Denmark's People's Party, which props up the governing center-right coalition, frequently reveals an acid side, with party leader Pia Kjaersgaard once sneering at Swedish cities as "Scandinavian Beirut."
It's difficult to gauge what motivates Scandinavia's far-right. Conventional sociological wisdom suggests that economic troubles go hand-in-glove with racial enmity and extremist politics. But that connection is hard to make in the Nordics.
Norway, awash in oil revenues, has the world's fourth-highest per-capita purchasing power, and its neighbors Sweden, Denmark and Finland all rank in the world's top 25, according to the International Monetary Fund. The countries' capitals are perpetual fixtures on lists of the world's most livable cities and generous social-welfare programs give comfort to even the most marginalized residents.
Some experts say the ease of life in the Nordics may in fact be a reason for the far-right's attaction among the young.
"At a certain age, you see everything in black-and-white and such a message can be attractive," Lagerlof said. "It offers them something to struggle with."
How much these sentiments influence violence is difficult to quantify. Sweden's Brottsforebyggande Radet, the national crime-prevention agency, reports a 10 percent drop in xenophobia-motivated crimes between 2008 and 2011, and a more than 20-percent fall in violent hate crimes.
A similar decline in far-right activity was reported this year by Sweden's Expo Foundation, from nearly 1,950 actions such as demonstrations and leaflet distribution in 2008, to 1,469 last year. Yet in the same period, the number of white-supremacist websites soared by a third, said Expo reseaarcher Daniel Lagerlof.
Expo's Lagerlof said it was difficult to say how many far-right extremists Sweden had. One sign, he said, may be the estimated 700 demonstrators who turned up in the town of Salem last year for an annual demonstration commemorating the murder of a skinhead who had played drums in one of Sweden's notorious "White Power" bands.

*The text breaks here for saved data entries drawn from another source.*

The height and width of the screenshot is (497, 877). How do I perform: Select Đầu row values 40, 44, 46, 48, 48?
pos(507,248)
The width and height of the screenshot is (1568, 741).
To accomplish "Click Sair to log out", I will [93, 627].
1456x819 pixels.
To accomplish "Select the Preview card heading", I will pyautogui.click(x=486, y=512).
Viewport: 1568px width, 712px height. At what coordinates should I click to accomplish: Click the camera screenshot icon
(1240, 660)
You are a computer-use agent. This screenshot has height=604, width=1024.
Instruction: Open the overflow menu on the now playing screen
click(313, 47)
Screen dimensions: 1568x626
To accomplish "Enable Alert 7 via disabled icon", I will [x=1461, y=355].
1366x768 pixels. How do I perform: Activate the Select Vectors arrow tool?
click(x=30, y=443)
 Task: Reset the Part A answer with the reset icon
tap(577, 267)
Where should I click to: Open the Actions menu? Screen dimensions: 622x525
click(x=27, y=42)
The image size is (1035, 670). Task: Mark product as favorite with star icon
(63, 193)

In addition, he said, there appears to be a strong overlap between hard-right extremists and the more moderate xenophobe parties that gained an air of legitimacy by entering parliaments. Lagerlof said an Expo investigation had found about one-fifth of the members of the Sweden Democrats' youth wing had demonstrable connections to the extremist fringe.
Some of the more extreme Scandinavian groups have shown virulence since the Norway killings.
In the wake of the attacks, Michael Ellegaard of Denmark's Frit Danmark announced that his organization would continue weapons training so members could protect themselves against "housebreakers and Muslims," local media reported.